The only question in this appeal is, Did the trial court err in granting a new trial?

It is a rule of law that an order which grants a new trial on a numerous-pointed motion will not be interfered with on appeal when one of the grounds is that the verdict is contrary to the evidence and the record shows that the testimony is in conflict.

That is exactly what is confronting us in this case. There were five grounds in the motion, and one of them was that the verdict was contrary to the evidence. The motion was sustained generally.

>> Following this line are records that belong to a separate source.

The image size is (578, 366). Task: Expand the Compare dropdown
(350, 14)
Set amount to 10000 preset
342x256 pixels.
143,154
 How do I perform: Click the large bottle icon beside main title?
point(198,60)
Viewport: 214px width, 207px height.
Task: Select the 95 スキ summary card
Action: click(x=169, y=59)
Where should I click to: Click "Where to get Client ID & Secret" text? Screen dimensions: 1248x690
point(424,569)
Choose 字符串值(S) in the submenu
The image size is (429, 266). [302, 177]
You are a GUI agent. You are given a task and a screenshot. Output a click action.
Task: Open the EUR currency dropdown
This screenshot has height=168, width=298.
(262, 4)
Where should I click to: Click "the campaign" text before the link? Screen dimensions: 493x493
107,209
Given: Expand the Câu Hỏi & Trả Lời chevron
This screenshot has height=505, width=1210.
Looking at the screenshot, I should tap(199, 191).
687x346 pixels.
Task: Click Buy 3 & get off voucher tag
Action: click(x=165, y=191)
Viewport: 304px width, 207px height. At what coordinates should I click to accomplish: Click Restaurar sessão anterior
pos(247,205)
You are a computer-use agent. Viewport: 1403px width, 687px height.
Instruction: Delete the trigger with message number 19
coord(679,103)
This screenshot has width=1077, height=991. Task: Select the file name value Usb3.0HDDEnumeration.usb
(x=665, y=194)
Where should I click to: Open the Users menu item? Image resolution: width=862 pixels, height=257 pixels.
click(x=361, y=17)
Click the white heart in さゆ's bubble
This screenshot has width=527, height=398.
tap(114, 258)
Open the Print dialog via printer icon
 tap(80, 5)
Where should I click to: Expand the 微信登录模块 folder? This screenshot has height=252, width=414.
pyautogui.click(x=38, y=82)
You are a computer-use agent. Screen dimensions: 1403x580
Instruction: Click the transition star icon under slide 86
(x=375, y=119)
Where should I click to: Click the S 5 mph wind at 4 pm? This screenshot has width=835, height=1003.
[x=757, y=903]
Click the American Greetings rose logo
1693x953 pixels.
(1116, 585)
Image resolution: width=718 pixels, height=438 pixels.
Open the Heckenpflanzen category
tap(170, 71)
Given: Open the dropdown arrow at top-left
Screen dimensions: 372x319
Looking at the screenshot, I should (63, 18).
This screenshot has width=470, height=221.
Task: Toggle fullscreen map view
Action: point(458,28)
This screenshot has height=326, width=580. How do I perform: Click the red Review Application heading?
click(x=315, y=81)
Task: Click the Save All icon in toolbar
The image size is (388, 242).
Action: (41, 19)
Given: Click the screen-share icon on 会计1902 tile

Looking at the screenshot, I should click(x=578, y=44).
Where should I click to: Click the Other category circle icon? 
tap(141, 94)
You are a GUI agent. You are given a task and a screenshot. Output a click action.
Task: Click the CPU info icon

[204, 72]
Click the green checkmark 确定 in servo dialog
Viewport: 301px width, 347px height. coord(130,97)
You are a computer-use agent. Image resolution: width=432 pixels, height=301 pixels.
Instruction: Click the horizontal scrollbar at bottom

In the case of Lange v. Nissen, 204 Iowa 1080, at page 1082, 216 N.W. 697, at page 698, we find:

" We have also said that, where the evidence is conflicting, the court's ruling on a motion for a new trial will not be interfered with where one of the grounds is the want of evidence to support the verdict, or that the verdict is contrary to the evidence. Mitchell v. Des Moines City R. Co., 161 Iowa 100, 141 N.W. 43.

Turning to the record, we find that the evidence is in serious conflict as to certain of the material facts. The motion for a new trial, among other grounds, states that the verdict is contrary to the evidence, and that there is no evidence warranting the submission of the case to the jury. Under the rules above announced under these circumstances we will not interfere with the ruling of the district court on this motion for a new trial."

In the very recent case of Morton v. Equitable Life Ins. Co., 218 Iowa 846, 254 N.W. 325, Justice Anderson, speaking for this court, said at pages 849, 850, 254 N.W. at page 326:

" The motion for a new trial was sustained by the court generally and without any comment or indication as to which ground or grounds of the motion it based its ruling. From such ruling, the defendant-appellant prosecutes this appeal.

It is the settled law of this state that the Appellate Court will not ordinarily interfere with the discretion of the trial court in granting a new trial. It must appear clearly that there has been an abuse of the discretion lodged in the trial court before this court will interfere with a ruling granting a new trial. The fact that the trial court has had the witnesses before it, heard their testimony, had opportunity to observe the effect of the evidence and the general conduct of the trial, places the trial court in a much better position to pass upon the question as to the right of a new...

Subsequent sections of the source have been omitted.